WHAT YOU HAVE TO DO: Return every line of the material below without a single change, but leave the pictures out of your answer.

-- START OF EXTRACTED INFORMATION --

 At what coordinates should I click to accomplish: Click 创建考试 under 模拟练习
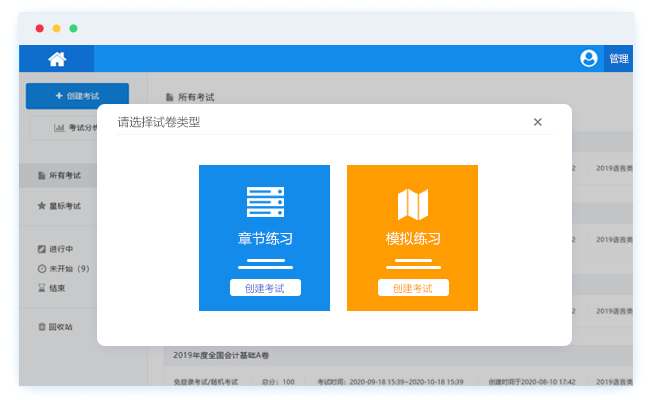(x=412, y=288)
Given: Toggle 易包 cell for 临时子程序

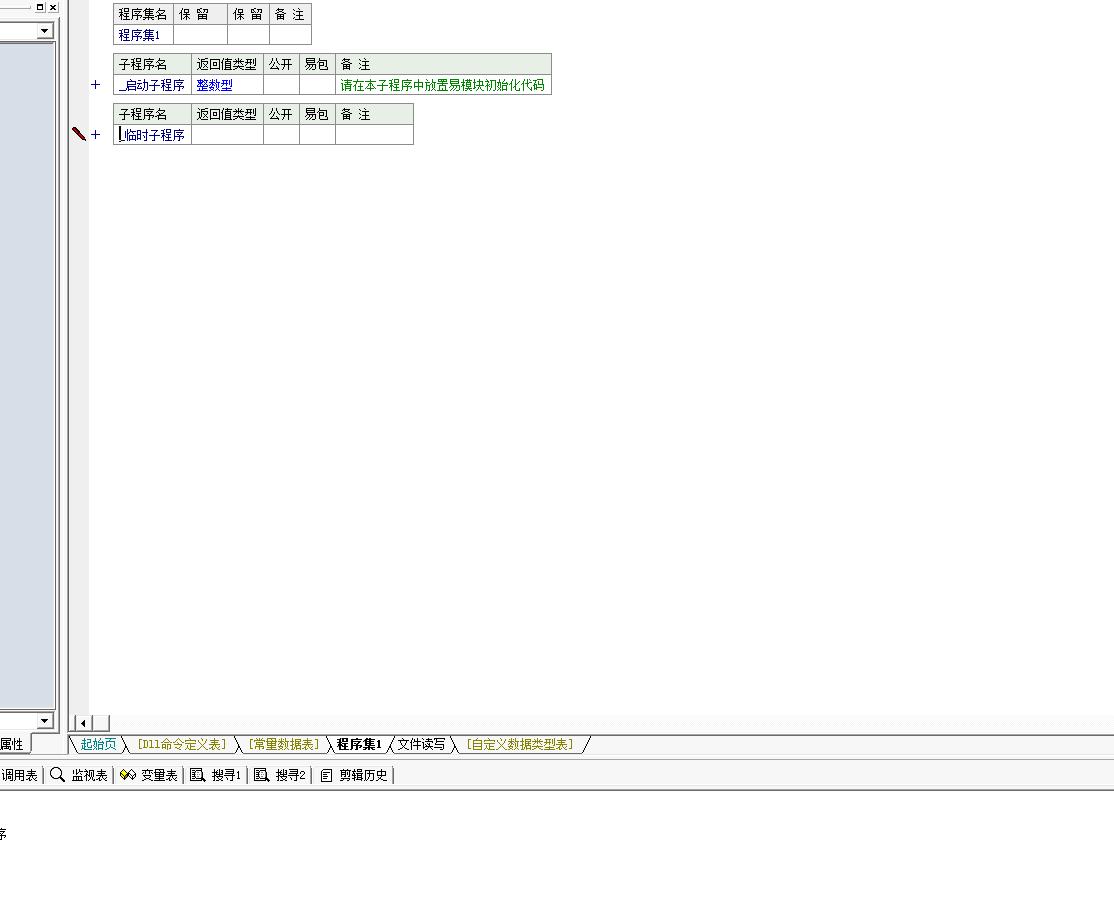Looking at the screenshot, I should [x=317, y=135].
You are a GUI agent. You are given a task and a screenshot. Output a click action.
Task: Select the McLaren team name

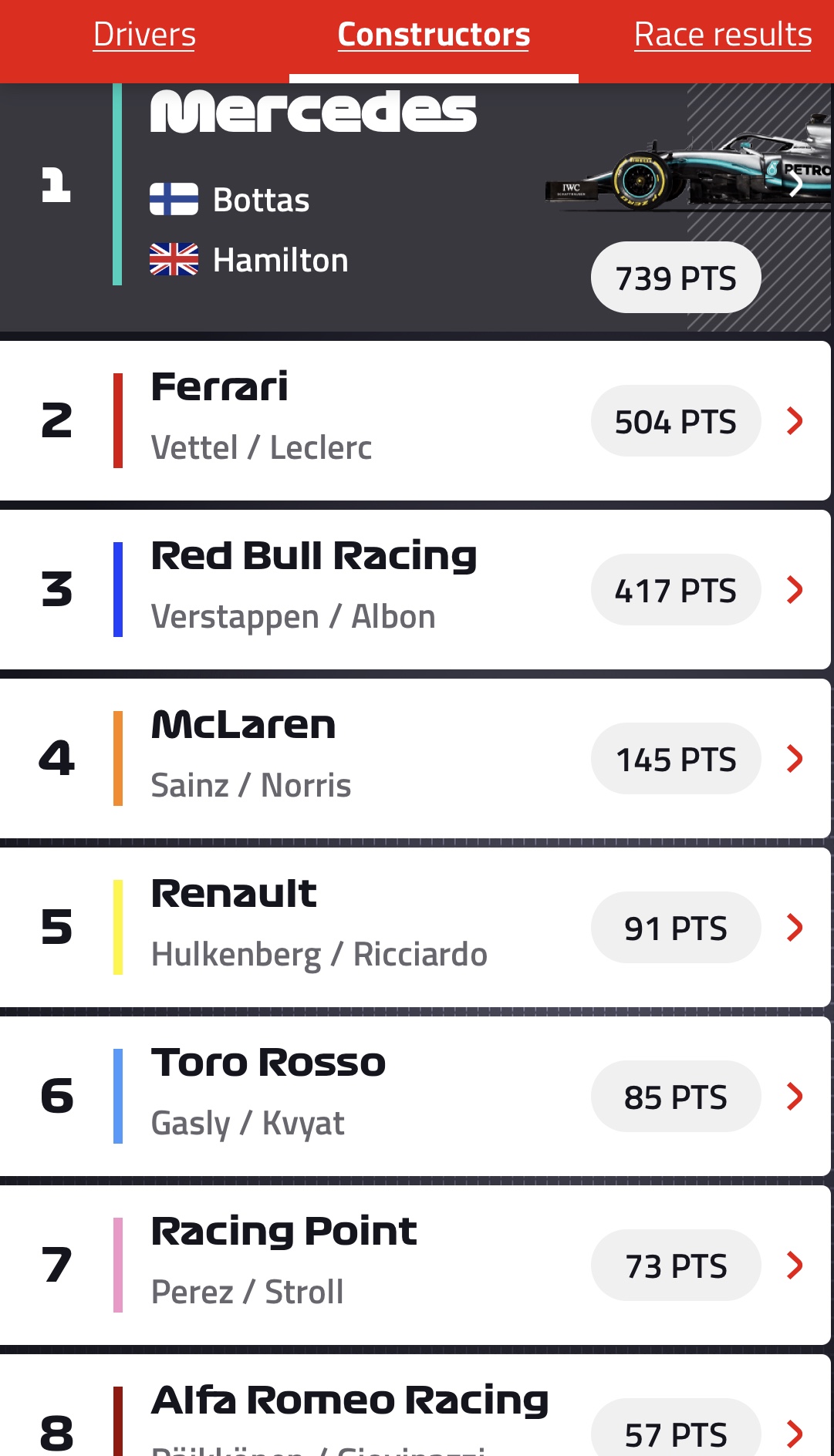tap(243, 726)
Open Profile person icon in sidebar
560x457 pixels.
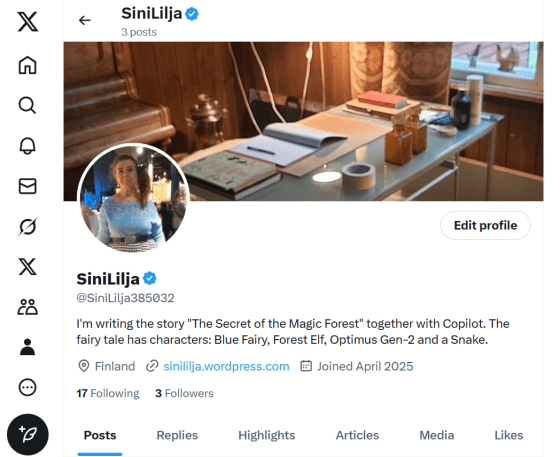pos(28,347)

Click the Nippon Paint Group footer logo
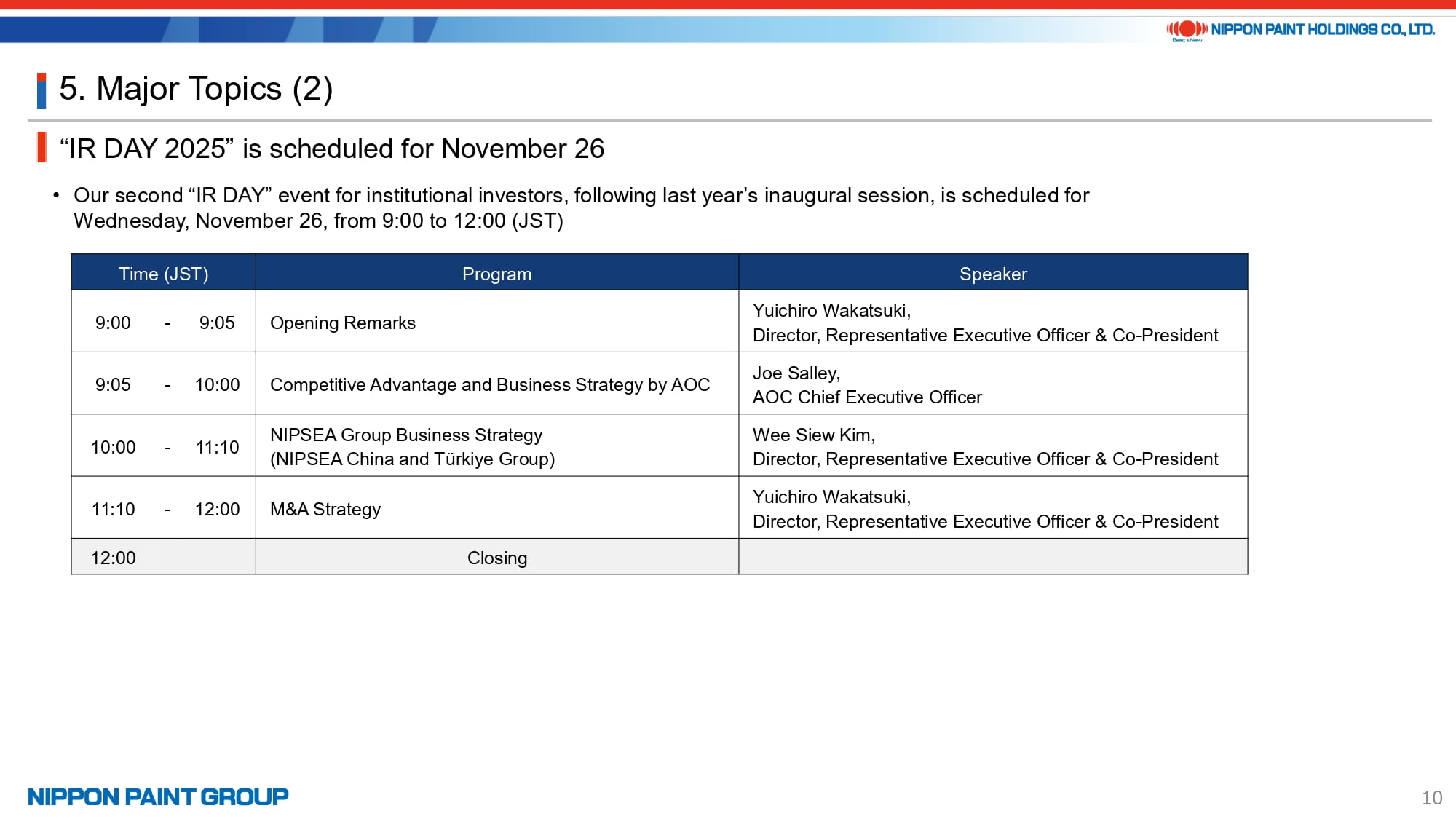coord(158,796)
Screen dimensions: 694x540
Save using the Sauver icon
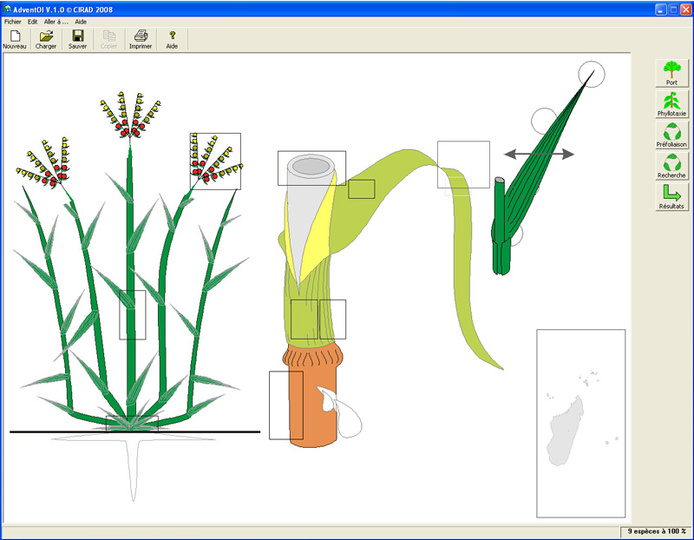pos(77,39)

-- END OF EXTRACTED INFORMATION --

EXERCISE RESULT:
 At what coordinates should I click to accomplish: Click 创建考试 under 模拟练习
(x=412, y=288)
Given: Toggle 易包 cell for 临时子程序

Looking at the screenshot, I should [x=317, y=135].
You are a GUI agent. You are given a task and a screenshot. Output a click action.
Task: Select the McLaren team name

tap(243, 726)
Open Profile person icon in sidebar
560x457 pixels.
pos(28,347)

Click the Nippon Paint Group footer logo
coord(158,796)
Screen dimensions: 694x540
Save using the Sauver icon
pos(77,39)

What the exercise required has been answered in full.